## REQUIRED TASK 1
In the post about drafting below, what did the writer create to keep track of all the pieces of the project?

## TEXT TO READ
More often than not, the first draft is the worst.
OK. Almost always the first draft is the worst. That stands for design, writing, and pretty much every idea I’ve ever had.
As someone that writes a lot, I find myself drafting and redrafting, then drafting again so I can draft a new draft. That was an intentionally misleading sentence and I apologize.
But what a great feeling it is when the right words are in the right places or the right piece of the picture is in the perfect spot of the shot. But rarely do I get there immediately from the start.
Being able to draft and redraft is actually a really nice skill to have acquired because it’s really, really, helpful when working with others on public relations and communications campaigns. You have to be able to present something and then show it to your client with an open mind.
We’re here to make suggestions, and then they have the option to listen to us or ask for a new design.
The photo linking to this post is actually the rough draft and it’s not been approved, sanctioned, and it even has the wrong color behind the logo and the wrong logo on it, but the point is to illustrate that it’s not perfect. It’s something that I’m taking to Nancy this weekend so that we can rip it to shreds and rebuild it from the ashes.
Design is kind of fun like that.
There’s so many moving parts to the project that I’ve had to create a Microsoft Excel file to keep track of all the pieces. Logos, typos, and brochures, oh my!

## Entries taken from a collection
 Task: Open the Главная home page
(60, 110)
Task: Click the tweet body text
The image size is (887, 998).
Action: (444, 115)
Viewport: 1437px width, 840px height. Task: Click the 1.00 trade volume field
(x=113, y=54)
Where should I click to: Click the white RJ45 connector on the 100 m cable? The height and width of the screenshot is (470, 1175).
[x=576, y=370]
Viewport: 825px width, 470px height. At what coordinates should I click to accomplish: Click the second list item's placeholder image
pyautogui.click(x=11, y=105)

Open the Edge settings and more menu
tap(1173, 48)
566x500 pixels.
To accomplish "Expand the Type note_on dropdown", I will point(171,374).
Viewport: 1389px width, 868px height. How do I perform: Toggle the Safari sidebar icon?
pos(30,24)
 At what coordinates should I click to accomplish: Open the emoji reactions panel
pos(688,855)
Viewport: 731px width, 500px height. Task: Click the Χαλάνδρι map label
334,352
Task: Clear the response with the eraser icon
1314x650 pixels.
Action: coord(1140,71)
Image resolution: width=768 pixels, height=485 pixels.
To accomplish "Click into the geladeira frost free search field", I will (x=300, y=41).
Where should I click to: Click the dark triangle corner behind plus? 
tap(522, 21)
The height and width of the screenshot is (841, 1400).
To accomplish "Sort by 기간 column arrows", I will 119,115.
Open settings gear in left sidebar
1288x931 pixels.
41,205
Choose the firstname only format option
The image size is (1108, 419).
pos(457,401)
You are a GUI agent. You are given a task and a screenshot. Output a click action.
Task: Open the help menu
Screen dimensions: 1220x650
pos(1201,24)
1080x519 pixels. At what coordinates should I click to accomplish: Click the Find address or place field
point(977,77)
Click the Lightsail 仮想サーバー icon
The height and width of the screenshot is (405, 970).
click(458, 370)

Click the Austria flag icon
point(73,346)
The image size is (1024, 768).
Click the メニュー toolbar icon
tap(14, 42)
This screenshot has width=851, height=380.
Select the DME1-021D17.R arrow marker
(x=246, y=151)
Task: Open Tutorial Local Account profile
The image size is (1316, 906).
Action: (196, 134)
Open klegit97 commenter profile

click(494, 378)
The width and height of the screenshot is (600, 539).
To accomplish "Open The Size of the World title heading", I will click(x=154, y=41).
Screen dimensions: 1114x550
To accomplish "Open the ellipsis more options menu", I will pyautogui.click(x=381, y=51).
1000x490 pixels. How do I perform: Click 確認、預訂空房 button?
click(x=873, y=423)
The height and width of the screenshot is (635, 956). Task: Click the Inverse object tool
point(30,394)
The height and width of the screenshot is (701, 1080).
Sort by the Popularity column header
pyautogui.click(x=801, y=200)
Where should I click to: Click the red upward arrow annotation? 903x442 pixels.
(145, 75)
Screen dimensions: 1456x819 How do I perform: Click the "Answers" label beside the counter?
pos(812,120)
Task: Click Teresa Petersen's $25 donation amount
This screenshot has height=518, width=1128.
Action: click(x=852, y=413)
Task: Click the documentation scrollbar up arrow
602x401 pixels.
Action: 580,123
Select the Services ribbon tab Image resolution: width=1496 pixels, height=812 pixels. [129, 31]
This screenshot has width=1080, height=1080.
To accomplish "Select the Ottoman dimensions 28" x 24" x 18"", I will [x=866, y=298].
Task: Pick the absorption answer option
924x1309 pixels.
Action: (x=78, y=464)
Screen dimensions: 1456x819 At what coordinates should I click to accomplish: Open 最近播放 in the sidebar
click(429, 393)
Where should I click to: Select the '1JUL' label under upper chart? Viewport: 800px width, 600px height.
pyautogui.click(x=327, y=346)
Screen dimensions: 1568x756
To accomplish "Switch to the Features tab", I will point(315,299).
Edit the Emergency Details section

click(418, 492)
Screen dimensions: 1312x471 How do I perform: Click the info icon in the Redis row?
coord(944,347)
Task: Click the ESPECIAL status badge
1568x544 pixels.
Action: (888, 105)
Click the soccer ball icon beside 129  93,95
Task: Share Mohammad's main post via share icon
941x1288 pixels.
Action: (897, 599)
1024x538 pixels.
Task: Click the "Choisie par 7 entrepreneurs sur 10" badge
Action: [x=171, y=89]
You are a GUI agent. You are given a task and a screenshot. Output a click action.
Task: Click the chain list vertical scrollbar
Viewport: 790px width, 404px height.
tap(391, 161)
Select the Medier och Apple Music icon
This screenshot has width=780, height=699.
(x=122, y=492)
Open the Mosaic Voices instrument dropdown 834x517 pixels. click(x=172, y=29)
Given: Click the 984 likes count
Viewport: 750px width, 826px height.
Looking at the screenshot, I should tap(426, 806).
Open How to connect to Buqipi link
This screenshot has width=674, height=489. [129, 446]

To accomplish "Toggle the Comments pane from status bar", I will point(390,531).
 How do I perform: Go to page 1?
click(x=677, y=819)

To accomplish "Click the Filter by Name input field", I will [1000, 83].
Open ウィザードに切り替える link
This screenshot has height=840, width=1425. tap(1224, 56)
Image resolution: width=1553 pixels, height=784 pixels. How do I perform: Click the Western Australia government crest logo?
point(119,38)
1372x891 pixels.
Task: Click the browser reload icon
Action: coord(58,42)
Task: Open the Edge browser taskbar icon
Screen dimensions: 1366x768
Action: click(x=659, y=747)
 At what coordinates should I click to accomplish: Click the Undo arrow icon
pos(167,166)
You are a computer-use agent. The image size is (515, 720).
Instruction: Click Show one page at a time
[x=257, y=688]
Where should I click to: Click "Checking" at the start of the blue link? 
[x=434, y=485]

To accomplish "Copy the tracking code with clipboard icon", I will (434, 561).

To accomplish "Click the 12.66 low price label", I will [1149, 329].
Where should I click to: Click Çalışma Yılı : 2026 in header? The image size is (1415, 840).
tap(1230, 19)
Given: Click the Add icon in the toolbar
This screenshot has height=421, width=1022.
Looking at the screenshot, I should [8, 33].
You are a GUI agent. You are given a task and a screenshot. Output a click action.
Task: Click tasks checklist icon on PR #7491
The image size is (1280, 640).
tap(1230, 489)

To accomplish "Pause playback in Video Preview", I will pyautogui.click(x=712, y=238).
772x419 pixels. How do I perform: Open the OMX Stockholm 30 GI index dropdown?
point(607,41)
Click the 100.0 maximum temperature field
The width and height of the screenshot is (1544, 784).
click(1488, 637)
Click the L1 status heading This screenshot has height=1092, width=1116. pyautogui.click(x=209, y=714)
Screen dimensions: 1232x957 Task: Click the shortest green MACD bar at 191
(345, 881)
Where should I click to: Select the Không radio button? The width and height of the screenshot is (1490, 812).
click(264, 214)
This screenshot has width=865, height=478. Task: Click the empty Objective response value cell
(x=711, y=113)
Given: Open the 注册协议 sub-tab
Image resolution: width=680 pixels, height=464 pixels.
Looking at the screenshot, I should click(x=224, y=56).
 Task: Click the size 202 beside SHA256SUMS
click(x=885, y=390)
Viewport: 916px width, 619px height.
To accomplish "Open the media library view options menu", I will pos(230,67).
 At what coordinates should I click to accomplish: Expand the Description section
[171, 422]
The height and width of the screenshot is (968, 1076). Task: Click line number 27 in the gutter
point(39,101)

## REQUIRED TASK 2
Copy out the stretch of the listing from the line containing "Where should I click to: Click the dark" through the line containing "pos(457,401)", reproducing each line word for word.

## PROBLEM SOLUTION 1
A Microsoft Excel file.

## PROBLEM SOLUTION 2
Where should I click to: Click the dark triangle corner behind plus? 
tap(522, 21)
The height and width of the screenshot is (841, 1400).
To accomplish "Sort by 기간 column arrows", I will 119,115.
Open settings gear in left sidebar
1288x931 pixels.
41,205
Choose the firstname only format option
The image size is (1108, 419).
pos(457,401)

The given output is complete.